Stored records
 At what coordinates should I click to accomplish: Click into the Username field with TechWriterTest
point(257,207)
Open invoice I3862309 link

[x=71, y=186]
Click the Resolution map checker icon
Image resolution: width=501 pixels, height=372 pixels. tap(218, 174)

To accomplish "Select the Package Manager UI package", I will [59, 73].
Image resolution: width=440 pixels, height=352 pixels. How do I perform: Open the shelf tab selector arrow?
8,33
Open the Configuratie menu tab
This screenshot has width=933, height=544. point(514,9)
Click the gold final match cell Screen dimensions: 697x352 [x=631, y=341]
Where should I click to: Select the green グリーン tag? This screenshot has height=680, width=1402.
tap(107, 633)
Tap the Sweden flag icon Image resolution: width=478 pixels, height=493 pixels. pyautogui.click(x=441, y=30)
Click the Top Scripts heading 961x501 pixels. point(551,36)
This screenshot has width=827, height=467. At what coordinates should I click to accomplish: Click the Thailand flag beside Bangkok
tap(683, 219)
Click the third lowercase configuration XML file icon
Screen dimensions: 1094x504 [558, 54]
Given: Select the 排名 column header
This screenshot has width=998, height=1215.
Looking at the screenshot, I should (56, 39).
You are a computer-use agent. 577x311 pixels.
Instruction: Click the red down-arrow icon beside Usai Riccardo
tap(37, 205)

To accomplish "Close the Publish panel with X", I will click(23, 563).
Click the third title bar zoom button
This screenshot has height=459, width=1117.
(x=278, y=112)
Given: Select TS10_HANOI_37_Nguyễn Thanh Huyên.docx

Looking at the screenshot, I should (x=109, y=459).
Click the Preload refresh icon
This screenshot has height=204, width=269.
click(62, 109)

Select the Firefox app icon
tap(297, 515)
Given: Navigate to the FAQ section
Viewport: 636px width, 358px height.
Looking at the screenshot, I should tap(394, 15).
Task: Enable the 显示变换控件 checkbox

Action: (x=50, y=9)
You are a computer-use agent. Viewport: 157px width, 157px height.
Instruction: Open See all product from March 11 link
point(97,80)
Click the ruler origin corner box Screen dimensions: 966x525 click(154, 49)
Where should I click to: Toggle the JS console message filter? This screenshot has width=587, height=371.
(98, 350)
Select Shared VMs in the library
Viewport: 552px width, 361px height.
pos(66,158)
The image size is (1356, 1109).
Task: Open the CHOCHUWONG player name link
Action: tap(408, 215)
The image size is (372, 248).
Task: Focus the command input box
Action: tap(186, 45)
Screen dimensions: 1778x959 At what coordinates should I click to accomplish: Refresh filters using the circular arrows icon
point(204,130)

*What needs to be done*
Repeat the data precisely, line by line.

*Reply*
 At what coordinates should I click to accomplish: Click into the Username field with TechWriterTest
point(257,207)
Open invoice I3862309 link

[x=71, y=186]
Click the Resolution map checker icon
Image resolution: width=501 pixels, height=372 pixels. tap(218, 174)

To accomplish "Select the Package Manager UI package", I will [59, 73].
Image resolution: width=440 pixels, height=352 pixels. How do I perform: Open the shelf tab selector arrow?
8,33
Open the Configuratie menu tab
This screenshot has width=933, height=544. point(514,9)
Click the gold final match cell Screen dimensions: 697x352 [x=631, y=341]
Where should I click to: Select the green グリーン tag? This screenshot has height=680, width=1402.
tap(107, 633)
Tap the Sweden flag icon Image resolution: width=478 pixels, height=493 pixels. pyautogui.click(x=441, y=30)
Click the Top Scripts heading 961x501 pixels. point(551,36)
This screenshot has width=827, height=467. At what coordinates should I click to accomplish: Click the Thailand flag beside Bangkok
tap(683, 219)
Click the third lowercase configuration XML file icon
Screen dimensions: 1094x504 [558, 54]
Given: Select the 排名 column header
This screenshot has width=998, height=1215.
Looking at the screenshot, I should (56, 39).
You are a computer-use agent. 577x311 pixels.
Instruction: Click the red down-arrow icon beside Usai Riccardo
tap(37, 205)

To accomplish "Close the Publish panel with X", I will click(23, 563).
Click the third title bar zoom button
This screenshot has height=459, width=1117.
(x=278, y=112)
Given: Select TS10_HANOI_37_Nguyễn Thanh Huyên.docx

Looking at the screenshot, I should (x=109, y=459).
Click the Preload refresh icon
This screenshot has height=204, width=269.
click(62, 109)

Select the Firefox app icon
tap(297, 515)
Given: Navigate to the FAQ section
Viewport: 636px width, 358px height.
Looking at the screenshot, I should tap(394, 15).
Task: Enable the 显示变换控件 checkbox

Action: (x=50, y=9)
You are a computer-use agent. Viewport: 157px width, 157px height.
Instruction: Open See all product from March 11 link
point(97,80)
Click the ruler origin corner box Screen dimensions: 966x525 click(154, 49)
Where should I click to: Toggle the JS console message filter? This screenshot has width=587, height=371.
(98, 350)
Select Shared VMs in the library
Viewport: 552px width, 361px height.
pos(66,158)
The image size is (1356, 1109).
Task: Open the CHOCHUWONG player name link
Action: tap(408, 215)
The image size is (372, 248).
Task: Focus the command input box
Action: tap(186, 45)
Screen dimensions: 1778x959 At what coordinates should I click to accomplish: Refresh filters using the circular arrows icon
point(204,130)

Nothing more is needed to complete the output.